• _ACTIVITY_
Retype the line with "Lock the Video 1 track" exactly. Then retype every line after it through the end of the entries below, and nothing more, leaving out pictures.

• _RECORDS FOR PROCESSING_
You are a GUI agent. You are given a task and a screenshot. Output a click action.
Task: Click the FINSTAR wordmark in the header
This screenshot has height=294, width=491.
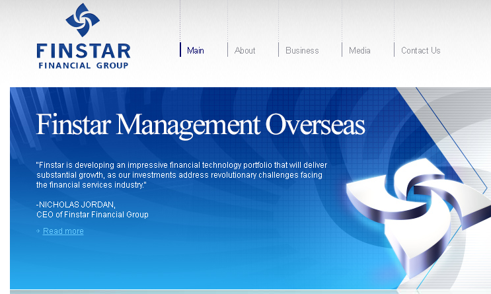point(83,51)
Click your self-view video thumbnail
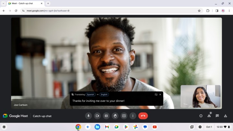The image size is (233, 131). pyautogui.click(x=200, y=96)
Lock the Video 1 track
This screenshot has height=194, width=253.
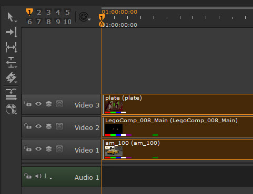[28, 149]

• _TASK RESULT_
Lock the Video 1 track
This screenshot has height=194, width=253.
[28, 149]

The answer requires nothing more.